3. Operating Principle and Technical Mechanisms of Millimeter Wave Radar PCB

3.1 Basic Operating Principle

The millimeter wave radar PCB serves as the core carrier of the radar system. Its operating principle is based on the transmission and reception of electromagnetic waves. The microstrip antenna array on the millimeter wave radar PCB transmits Frequency Modulated Continuous Wave (FMCW) signals (76GHz–81GHz). When these signals encounter a target object, they generate echoes that are captured by the receive antenna. The signal then passes through the RF front‑end, mixer, ADC conversion, and DSP digital signal processor to calculate the target’s distance, velocity, and angle.

Within this system, the millimeter wave radar PCB performs the following functions:

1. Signal transmission: Transmits 77GHz RF signals with minimal insertion loss.
2. Antenna radiation: Microstrip patch antenna arrays are directly integrated on the PCB for energy radiation.
3. Impedance matching: Ensures 50Ω impedance consistency between the RF MMIC and the antenna.
4. Power management: Provides stable power and ground return paths for the radar chipset.
5. Thermal management: Conducts heat from high‑power devices to heat dissipation structures through thermal paths.

3.2 Millimeter‑Wave Signal Transmission Characteristics on PCB

At millimeter‑wave frequencies, the skin effect becomes highly significant. At 77GHz, the skin depth of copper conductors is:

$\delta =\sqrt{\frac{2}{\omega \mu \sigma }}=\sqrt{\frac{1}{\pi f\mu \sigma }}\approx 0.75\mu \text{m}$

Where f = 77GHz and copper conductivity σ ≈ 5.8×10⁷ S/m. Since the skin depth is far less than the 1oz copper foil thickness (35μm), current effectively flows only through an extremely thin layer on the copper surface. This is why copper surface roughness has such a critical impact on signal loss in millimeter‑wave PCBs — rough surfaces significantly increase the effective path length, resulting in higher insertion loss.

3.3 Importance of Dielectric Constant Stability

Variations in dielectric constant with temperature and frequency directly affect phase velocity, thereby altering the antenna’s beam steering angle. The RO3003 material exhibits a dielectric constant thermal coefficient of only ‑3 ppm/°C across the ‑50°C to 150°C temperature range. This represents an exceptionally high level of stability within the industry, ensuring phase stability and ranging accuracy of the radar system across the full automotive temperature range (‑40°C to +125°C).

━━━━━━━━

EXERCISE SET
1: In the millimeter wave radar PCB text, what frequency range do the FMCW signals transmitted by the microstrip antenna array cover?
2: Extract, word for word, the portion of the millimeter wave radar PCB text that opens with the words containing "Within this system, the millimeter" and closes with "the radar chipset.".
3: Write what comes next in the millimeter wave radar PCB text, picking up after its final sentence.

(Extracted data entries)
━━━━━━━━

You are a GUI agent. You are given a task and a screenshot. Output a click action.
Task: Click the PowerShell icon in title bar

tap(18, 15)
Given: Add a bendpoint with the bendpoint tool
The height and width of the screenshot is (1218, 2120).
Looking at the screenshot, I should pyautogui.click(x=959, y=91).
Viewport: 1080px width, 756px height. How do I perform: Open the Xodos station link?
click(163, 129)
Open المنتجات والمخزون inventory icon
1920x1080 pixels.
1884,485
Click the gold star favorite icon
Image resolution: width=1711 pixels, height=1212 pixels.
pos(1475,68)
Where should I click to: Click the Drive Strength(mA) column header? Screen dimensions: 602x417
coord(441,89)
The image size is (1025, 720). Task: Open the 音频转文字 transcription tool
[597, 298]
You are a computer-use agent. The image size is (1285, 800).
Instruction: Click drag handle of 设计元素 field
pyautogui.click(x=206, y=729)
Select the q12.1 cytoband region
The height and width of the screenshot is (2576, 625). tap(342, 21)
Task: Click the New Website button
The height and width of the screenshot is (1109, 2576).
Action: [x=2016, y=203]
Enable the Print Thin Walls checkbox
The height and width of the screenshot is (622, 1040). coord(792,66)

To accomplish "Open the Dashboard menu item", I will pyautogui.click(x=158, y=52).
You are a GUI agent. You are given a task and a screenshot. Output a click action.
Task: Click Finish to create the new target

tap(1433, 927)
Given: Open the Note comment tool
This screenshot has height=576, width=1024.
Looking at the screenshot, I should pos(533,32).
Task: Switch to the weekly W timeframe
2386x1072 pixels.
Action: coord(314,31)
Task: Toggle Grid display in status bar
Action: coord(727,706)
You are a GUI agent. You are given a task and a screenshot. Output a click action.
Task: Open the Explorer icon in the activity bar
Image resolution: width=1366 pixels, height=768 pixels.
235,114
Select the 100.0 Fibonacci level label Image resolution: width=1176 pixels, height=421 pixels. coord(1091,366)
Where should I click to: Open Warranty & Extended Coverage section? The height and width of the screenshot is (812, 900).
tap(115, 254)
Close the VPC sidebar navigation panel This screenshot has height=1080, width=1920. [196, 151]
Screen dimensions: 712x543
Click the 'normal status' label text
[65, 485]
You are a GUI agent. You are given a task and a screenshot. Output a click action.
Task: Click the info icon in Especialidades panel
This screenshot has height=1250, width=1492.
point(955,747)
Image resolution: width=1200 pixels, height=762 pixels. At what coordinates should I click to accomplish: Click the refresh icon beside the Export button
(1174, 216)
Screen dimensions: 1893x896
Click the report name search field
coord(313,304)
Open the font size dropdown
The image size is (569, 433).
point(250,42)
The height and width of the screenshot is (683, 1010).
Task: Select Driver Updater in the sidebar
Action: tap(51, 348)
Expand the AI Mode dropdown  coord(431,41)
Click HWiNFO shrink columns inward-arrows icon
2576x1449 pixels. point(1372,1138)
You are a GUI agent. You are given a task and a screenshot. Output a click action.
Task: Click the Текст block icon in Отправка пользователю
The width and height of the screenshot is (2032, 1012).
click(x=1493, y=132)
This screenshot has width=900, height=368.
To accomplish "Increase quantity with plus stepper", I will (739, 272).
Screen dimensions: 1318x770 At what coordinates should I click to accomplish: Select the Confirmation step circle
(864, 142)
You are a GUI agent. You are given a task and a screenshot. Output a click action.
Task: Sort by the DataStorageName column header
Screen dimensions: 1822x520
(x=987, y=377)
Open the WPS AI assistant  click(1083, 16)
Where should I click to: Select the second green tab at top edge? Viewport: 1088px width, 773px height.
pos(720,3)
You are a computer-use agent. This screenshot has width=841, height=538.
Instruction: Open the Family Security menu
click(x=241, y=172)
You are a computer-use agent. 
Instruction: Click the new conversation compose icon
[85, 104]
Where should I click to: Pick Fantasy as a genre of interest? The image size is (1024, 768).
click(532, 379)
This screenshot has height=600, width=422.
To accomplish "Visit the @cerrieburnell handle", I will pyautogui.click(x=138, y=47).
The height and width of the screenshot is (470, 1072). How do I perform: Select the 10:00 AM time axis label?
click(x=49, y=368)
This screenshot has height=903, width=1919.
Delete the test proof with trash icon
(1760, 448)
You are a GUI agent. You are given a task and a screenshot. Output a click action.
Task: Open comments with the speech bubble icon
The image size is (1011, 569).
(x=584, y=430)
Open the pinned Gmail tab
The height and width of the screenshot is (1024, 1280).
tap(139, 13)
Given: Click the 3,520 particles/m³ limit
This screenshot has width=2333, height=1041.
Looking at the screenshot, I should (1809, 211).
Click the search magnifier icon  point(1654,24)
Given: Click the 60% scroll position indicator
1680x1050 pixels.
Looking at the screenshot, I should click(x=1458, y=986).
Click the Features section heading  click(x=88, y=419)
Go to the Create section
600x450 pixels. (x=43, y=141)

━━━━━━━━

SOLVED TASKS
1: 76GHz–81GHz

2:
Within this system, the millimeter wave radar PCB performs the following functions:

1. Signal transmission: Transmits 77GHz RF signals with minimal insertion loss.
2. Antenna radiation: Microstrip patch antenna arrays are directly integrated on the PCB for energy radiation.
3. Impedance matching: Ensures 50Ω impedance consistency between the RF MMIC and the antenna.
4. Power management: Provides stable power and ground return paths for the radar chipset.

3:
4. Classification of Millimeter Wave Radar PCB

Millimeter wave radar PCBs can be systematically classified according to several dimensions:

4.1 By Operating Frequency Band

Frequency Band	Wavelength	Primary Application	Typical PCB Material
24GHz	12.5mm	Short‑range corner radar (~60m detection)	Rogers RO4003C
60GHz	5.0mm	In‑cabin vital sign detection	Rogers RO3003
77GHz	3.9mm	Forward long‑range main radar (~200m)	RO3003+PTFE hybrid
79GHz	3.8mm	High‑resolution imaging radar (4GHz bandwidth)	RO3003G2

The 77GHz and 79GHz bands have become the mainstream choice for automotive millimeter‑wave radar due to their long detection range (approximately 200m) and high resolution, making them essential perception technologies for ADAS and autonomous driving.

4.2 By Layer Count

• 4‑layer millimeter wave radar PCB: Suitable for basic corner radar and low‑power applications.
• 6‑layer millimeter wave radar PCB (this product): Balances RF performance and manufacturing cost for 77GHz main radar.
• 8–16 layer millimeter wave radar PCB: Used for integrated high‑end radar modules with multi‑channel transceiver functionality.

4.3 By Material Construction

• Single‑material millimeter wave radar PCB: Entirely composed of PTFE or ceramic‑filled high‑frequency materials.
• Hybrid millimeter wave radar PCB (this product): RO3003 high‑frequency layers + 370HR standard FR‑4 layers, balancing RF performance and structural cost.
• LTCC millimeter wave radar substrate: Low‑temperature co‑fired ceramic process for high‑end antenna integration solutions.

4.4 By Application Scenario

• Automotive 77GHz radar PCB: ACC adaptive cruise control, AEB automatic emergency braking, BSD blind spot detection.
• Industrial millimeter wave radar PCB: Liquid level measurement, security surveillance, traffic flow monitoring.
• Drone millimeter wave radar PCB: Collision avoidance, terrain following, obstacle detection systems.
• 5G millimeter wave antenna PCB: 5G backhaul links, millimeter‑wave base station antenna arrays.

5. Key Performance Parameters of RO3003+370HR High‑Frequency Hybrid PCB

5.1 Dielectric Constant (Dk)

The RO3003 high‑frequency material used in this product has a process dielectric constant of Dk = 3.00±0.04 at 10GHz (tested per IPC TM‑650 2.5.5.5). The measured dielectric constant at 77GHz is approximately 3.07. The Dk of 3.0 RO3003 material maintains exceptional stability across different temperatures and frequencies, eliminating the Dk step‑change near room temperature that is characteristic of PTFE glass materials. This makes it ideal for 77GHz automotive radar and ADAS applications.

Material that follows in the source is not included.